Axitinib Versus Placebo as an Adjuvant Treatment of Renal Cell Carcinoma

Results From the Phase III, Randomized ATLAS Trial

M. Gross-Goupil; T. G. Kwon; M. Eto; D. Ye; H. Miyake; S. I. Seo; S.-S. Byun; J. L. Lee; V. Master; J. Jin; R. DeBenedetto; R. Linke; M. Casey; B. Rosbrook; M. Lechuga; O. Valota; E. Grande; D. I. Quinn

Disclosures

Ann Oncol. 2018;29(12):2371-2378. 

In This Article

Abstract and Introduction

Abstract

Background: The ATLAS trial compared axitinib versus placebo in patients with locoregional renal cell carcinoma (RCC) at risk of recurrence after nephrectomy.

Patients and methods: In a phase III, randomized, double-blind trial, patients had >50% clear-cell RCC, had undergone nephrectomy, and had no evidence of macroscopic residual or metastatic disease [independent review committee (IRC) confirmed]. The intent-to-treat population included all randomized patients [≥pT2 and/or N+, any Fuhrman grade (FG), Eastern Cooperative Oncology Group status 0/1]. Patients (stratified by risk group/country) received (1 : 1) oral twice-daily axitinib 5 mg or placebo for ≤3 years, with a 1-year minimum unless recurrence, occurrence of second primary malignancy, significant toxicity, or consent withdrawal. The primary end point was disease-free survival (DFS) per IRC. A prespecified DFS analysis in the highest-risk subpopulation (pT3, FG ≥ 3 or pT4 and/or N+, any T, any FG) was conducted.

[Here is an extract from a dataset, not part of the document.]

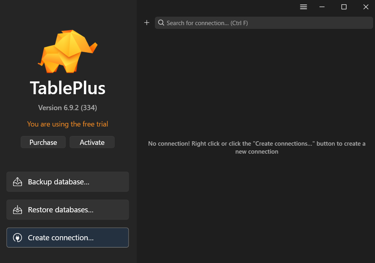The height and width of the screenshot is (263, 375).
Task: Click the TablePlus elephant logo
Action: point(67,51)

Results: A total of 724 patients (363 versus 361, axitinib versus placebo) were randomized from 8 May 2012, to 1 July 2016. The trial was stopped due to futility at a preplanned interim analysis at 203 DFS events. There was no significant difference in DFS per IRC [hazard ratio (HR) = 0.870; 95% confidence interval (CI) : 0.660–1.147; P = 0.3211). In the highest-risk subpopulation, a 36% and 27% reduction in risk of a DFS event (HR; 95% CI) was observed per investigator (0.641; 0.468–0.879; P = 0.0051), and by IRC (0.735; 0.525–1.028; P = 0.0704), respectively. Overall survival data were not mature. Similar adverse events (AEs; 99% versus 92%) and serious AEs (19% versus 14%), but more grade 3/4 AEs (61% versus 30%) were reported for axitinib versus placebo.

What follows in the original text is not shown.